A Week of No-Cook Dinners


Each morning, cut a couple of slices of sourdough. While the bread is toasting, mix together some yogurt, honey, and a splash of vanilla extract. Spread over the toast and top with half of a sliced avocado.


To assemble the Mediterranean Egg + Hummus Pita, each day split 1 pita bread in half, and fill each half with a couple of tablespoons of hummus, a sliced hard-boiled egg, sliced cucumber, chopped tomatoes, and parsley. Feel free to liven things up by adding other condiments, such as harissa, or fillings, like pitted olives or cooked vegetables.

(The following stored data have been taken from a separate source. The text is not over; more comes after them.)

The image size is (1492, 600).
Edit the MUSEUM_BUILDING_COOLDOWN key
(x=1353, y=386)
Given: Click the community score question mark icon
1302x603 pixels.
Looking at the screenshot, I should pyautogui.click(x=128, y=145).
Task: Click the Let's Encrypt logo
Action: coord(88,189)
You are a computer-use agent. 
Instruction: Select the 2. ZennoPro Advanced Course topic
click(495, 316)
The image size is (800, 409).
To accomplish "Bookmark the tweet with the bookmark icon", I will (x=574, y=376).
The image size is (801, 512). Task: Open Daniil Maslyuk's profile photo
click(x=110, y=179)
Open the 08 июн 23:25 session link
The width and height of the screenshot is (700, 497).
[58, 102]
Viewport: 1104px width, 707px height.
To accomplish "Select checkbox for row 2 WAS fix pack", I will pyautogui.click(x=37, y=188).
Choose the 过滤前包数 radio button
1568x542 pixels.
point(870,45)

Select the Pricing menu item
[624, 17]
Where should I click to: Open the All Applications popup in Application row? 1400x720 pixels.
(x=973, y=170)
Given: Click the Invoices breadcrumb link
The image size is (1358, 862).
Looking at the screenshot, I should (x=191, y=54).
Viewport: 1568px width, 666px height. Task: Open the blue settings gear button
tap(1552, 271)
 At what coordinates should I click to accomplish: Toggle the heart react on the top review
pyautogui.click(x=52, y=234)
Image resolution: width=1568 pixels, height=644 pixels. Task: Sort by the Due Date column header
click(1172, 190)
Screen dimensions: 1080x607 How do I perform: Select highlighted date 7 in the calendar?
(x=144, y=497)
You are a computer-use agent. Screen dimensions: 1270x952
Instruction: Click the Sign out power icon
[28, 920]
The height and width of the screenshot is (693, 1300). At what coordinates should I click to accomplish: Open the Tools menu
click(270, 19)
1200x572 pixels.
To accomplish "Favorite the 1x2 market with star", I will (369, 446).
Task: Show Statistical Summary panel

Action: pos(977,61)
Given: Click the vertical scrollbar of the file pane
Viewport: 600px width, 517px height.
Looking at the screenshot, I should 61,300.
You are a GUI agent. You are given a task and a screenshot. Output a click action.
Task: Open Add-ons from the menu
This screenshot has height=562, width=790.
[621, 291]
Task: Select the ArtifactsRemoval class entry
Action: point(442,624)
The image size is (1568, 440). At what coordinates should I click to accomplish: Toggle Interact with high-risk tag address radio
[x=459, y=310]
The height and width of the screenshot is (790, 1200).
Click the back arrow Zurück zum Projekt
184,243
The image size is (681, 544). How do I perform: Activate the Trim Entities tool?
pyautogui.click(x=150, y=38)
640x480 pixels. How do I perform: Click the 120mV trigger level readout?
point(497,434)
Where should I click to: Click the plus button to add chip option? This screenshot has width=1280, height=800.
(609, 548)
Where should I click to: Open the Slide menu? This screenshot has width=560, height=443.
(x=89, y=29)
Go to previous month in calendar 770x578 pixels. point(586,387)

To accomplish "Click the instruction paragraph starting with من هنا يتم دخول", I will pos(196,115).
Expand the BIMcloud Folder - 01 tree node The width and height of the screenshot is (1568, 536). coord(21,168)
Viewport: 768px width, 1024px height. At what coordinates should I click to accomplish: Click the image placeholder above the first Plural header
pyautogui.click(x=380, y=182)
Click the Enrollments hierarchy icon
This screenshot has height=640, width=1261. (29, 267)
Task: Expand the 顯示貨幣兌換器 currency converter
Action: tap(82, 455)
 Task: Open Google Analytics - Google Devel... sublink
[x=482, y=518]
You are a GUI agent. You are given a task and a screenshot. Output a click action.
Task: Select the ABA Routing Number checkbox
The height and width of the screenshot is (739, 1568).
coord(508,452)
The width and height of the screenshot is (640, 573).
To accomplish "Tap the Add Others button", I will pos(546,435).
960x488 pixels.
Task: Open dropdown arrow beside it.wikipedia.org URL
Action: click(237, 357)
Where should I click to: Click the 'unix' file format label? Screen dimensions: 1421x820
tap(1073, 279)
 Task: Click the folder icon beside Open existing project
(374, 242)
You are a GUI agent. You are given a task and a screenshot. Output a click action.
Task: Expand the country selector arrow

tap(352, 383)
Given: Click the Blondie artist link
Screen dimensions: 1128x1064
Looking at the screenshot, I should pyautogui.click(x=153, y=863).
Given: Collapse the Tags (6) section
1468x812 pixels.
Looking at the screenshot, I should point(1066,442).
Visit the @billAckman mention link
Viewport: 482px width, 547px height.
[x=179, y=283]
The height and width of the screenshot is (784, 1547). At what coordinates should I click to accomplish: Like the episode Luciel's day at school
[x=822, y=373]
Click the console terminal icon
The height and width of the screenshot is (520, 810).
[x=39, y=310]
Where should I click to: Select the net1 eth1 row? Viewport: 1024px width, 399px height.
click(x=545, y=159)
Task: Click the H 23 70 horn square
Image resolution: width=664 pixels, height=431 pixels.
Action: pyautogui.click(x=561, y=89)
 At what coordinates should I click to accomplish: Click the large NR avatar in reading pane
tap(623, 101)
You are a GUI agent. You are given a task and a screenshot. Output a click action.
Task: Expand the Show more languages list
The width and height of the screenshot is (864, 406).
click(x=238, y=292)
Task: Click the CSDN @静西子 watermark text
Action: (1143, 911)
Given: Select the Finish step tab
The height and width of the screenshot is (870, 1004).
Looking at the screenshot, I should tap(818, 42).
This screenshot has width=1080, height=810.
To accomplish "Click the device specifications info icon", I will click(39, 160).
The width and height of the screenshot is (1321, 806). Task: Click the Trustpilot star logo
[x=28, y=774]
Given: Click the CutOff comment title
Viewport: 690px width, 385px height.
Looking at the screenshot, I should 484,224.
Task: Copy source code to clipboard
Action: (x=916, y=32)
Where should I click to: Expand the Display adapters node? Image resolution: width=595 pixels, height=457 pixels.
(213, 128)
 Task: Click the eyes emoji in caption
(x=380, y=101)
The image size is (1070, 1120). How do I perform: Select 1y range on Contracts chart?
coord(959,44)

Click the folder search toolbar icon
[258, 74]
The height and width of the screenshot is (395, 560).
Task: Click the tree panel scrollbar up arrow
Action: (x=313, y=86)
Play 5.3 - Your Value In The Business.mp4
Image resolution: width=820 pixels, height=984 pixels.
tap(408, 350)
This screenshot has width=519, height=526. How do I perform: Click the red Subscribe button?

Monday, Boneless Chicken Thighs with Roasted Root Vegetables: Reheat a couple of chicken thighs per person and about half the root vegetables.

Tuesday, Red Lentil Soup and Salad: Reheat half of the soup and assemble one of the salad kits. Dinner is ready in less than 10 minutes.

Wednesday, Chicken Tacos: Warm the tortillas in the microwave and reheat the leftover chicken. Shred or slice the chicken into thin strips. Fill each tortilla with chicken, tri-color slaw, sliced avocado, and salsa.

Thursday, Leftover Red Lentil Soup and Salad: Reheat the remaining soup and assemble the remaining salad kit. Dinner is ready in less than 10 minutes.

Friday, Roasted Vegetable Hummus Bowls: Reheat the leftover roasted vegetables in a 350°F oven for about 10 minutes. Spoon about 1/2 cup hummus into each bowl, top with the roasted vegetables and any remaining parsley, and serve with a piece of pita bread for dipping.


Power Hour Meal Prep is the series where we help you put it all together. We show you how to eat well during the week with an hour or two of Power Hour prep over the weekend. Every plan is different; mix and match to find your own personal sweet spot.